• **EXERCISE**
Line by line, repeat all the material exactly as it appears.

━━ EXTRACTED ENTRIES

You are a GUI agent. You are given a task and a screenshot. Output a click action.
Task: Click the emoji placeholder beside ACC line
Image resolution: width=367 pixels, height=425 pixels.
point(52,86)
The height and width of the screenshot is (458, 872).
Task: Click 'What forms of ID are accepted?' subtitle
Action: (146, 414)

━━━━

• **YOUR RESPONSE**
You are a GUI agent. You are given a task and a screenshot. Output a click action.
Task: Click the emoji placeholder beside ACC line
Image resolution: width=367 pixels, height=425 pixels.
point(52,86)
The height and width of the screenshot is (458, 872).
Task: Click 'What forms of ID are accepted?' subtitle
Action: (146, 414)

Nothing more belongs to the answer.